Assignment -> In full and without error, repeat the entries below.

(Stored items)
________________________

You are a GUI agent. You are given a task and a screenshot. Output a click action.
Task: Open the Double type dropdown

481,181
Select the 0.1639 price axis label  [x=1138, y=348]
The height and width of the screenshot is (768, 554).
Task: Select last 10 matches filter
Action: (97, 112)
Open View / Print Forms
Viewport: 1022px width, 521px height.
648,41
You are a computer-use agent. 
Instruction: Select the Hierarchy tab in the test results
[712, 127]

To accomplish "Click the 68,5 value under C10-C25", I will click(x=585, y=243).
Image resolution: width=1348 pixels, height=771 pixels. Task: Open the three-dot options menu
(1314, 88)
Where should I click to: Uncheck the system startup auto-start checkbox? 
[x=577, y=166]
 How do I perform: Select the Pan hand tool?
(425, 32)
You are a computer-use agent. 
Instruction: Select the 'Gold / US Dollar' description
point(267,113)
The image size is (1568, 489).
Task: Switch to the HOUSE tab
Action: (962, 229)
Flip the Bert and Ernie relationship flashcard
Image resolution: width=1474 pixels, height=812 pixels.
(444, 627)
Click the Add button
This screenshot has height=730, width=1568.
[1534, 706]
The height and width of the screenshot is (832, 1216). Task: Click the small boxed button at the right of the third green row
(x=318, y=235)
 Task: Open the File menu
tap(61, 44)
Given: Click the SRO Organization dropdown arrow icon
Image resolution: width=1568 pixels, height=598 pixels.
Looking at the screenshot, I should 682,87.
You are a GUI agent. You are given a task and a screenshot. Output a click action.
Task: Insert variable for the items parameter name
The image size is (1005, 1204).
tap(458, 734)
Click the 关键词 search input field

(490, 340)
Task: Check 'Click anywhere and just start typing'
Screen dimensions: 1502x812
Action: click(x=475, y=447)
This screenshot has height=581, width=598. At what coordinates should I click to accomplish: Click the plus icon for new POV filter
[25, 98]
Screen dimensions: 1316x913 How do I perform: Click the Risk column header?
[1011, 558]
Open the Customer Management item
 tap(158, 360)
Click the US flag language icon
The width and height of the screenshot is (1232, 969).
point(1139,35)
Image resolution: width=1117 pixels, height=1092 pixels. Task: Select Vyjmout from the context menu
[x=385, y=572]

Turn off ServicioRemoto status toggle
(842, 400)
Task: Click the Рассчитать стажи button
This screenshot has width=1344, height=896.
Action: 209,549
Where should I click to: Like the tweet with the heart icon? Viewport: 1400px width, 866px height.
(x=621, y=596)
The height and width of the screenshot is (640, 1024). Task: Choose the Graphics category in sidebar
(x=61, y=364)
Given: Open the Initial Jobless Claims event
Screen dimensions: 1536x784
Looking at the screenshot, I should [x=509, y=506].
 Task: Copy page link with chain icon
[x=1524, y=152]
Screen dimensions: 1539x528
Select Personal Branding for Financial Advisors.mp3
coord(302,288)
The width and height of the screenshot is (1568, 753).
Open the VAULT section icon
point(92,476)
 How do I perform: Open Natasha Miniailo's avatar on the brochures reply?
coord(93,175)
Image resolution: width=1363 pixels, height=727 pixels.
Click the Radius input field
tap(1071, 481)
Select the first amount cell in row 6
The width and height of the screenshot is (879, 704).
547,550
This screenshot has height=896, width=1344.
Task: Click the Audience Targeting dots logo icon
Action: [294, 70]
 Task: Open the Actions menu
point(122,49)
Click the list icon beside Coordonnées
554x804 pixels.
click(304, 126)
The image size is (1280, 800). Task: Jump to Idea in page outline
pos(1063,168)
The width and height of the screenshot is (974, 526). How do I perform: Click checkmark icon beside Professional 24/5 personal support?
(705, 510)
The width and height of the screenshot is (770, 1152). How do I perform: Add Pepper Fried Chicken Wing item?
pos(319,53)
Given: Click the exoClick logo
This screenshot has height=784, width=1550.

________________________

Written response ->
You are a GUI agent. You are given a task and a screenshot. Output a click action.
Task: Open the Double type dropdown

481,181
Select the 0.1639 price axis label  [x=1138, y=348]
The height and width of the screenshot is (768, 554).
Task: Select last 10 matches filter
Action: (97, 112)
Open View / Print Forms
Viewport: 1022px width, 521px height.
648,41
You are a computer-use agent. 
Instruction: Select the Hierarchy tab in the test results
[712, 127]

To accomplish "Click the 68,5 value under C10-C25", I will click(x=585, y=243).
Image resolution: width=1348 pixels, height=771 pixels. Task: Open the three-dot options menu
(1314, 88)
Where should I click to: Uncheck the system startup auto-start checkbox? 
[x=577, y=166]
 How do I perform: Select the Pan hand tool?
(425, 32)
You are a computer-use agent. 
Instruction: Select the 'Gold / US Dollar' description
point(267,113)
The image size is (1568, 489).
Task: Switch to the HOUSE tab
Action: (962, 229)
Flip the Bert and Ernie relationship flashcard
Image resolution: width=1474 pixels, height=812 pixels.
(444, 627)
Click the Add button
This screenshot has height=730, width=1568.
[1534, 706]
The height and width of the screenshot is (832, 1216). Task: Click the small boxed button at the right of the third green row
(x=318, y=235)
 Task: Open the File menu
tap(61, 44)
Given: Click the SRO Organization dropdown arrow icon
Image resolution: width=1568 pixels, height=598 pixels.
Looking at the screenshot, I should 682,87.
You are a GUI agent. You are given a task and a screenshot. Output a click action.
Task: Insert variable for the items parameter name
The image size is (1005, 1204).
tap(458, 734)
Click the 关键词 search input field

(490, 340)
Task: Check 'Click anywhere and just start typing'
Screen dimensions: 1502x812
Action: click(x=475, y=447)
This screenshot has height=581, width=598. At what coordinates should I click to accomplish: Click the plus icon for new POV filter
[25, 98]
Screen dimensions: 1316x913 How do I perform: Click the Risk column header?
[1011, 558]
Open the Customer Management item
 tap(158, 360)
Click the US flag language icon
The width and height of the screenshot is (1232, 969).
point(1139,35)
Image resolution: width=1117 pixels, height=1092 pixels. Task: Select Vyjmout from the context menu
[x=385, y=572]

Turn off ServicioRemoto status toggle
(842, 400)
Task: Click the Рассчитать стажи button
This screenshot has width=1344, height=896.
Action: 209,549
Where should I click to: Like the tweet with the heart icon? Viewport: 1400px width, 866px height.
(x=621, y=596)
The height and width of the screenshot is (640, 1024). Task: Choose the Graphics category in sidebar
(x=61, y=364)
Given: Open the Initial Jobless Claims event
Screen dimensions: 1536x784
Looking at the screenshot, I should [x=509, y=506].
 Task: Copy page link with chain icon
[x=1524, y=152]
Screen dimensions: 1539x528
Select Personal Branding for Financial Advisors.mp3
coord(302,288)
The width and height of the screenshot is (1568, 753).
Open the VAULT section icon
point(92,476)
 How do I perform: Open Natasha Miniailo's avatar on the brochures reply?
coord(93,175)
Image resolution: width=1363 pixels, height=727 pixels.
Click the Radius input field
tap(1071, 481)
Select the first amount cell in row 6
The width and height of the screenshot is (879, 704).
547,550
This screenshot has height=896, width=1344.
Task: Click the Audience Targeting dots logo icon
Action: [294, 70]
 Task: Open the Actions menu
point(122,49)
Click the list icon beside Coordonnées
554x804 pixels.
click(304, 126)
The image size is (1280, 800). Task: Jump to Idea in page outline
pos(1063,168)
The width and height of the screenshot is (974, 526). How do I perform: Click checkmark icon beside Professional 24/5 personal support?
(705, 510)
The width and height of the screenshot is (770, 1152). How do I perform: Add Pepper Fried Chicken Wing item?
pos(319,53)
Given: Click the exoClick logo
This screenshot has height=784, width=1550.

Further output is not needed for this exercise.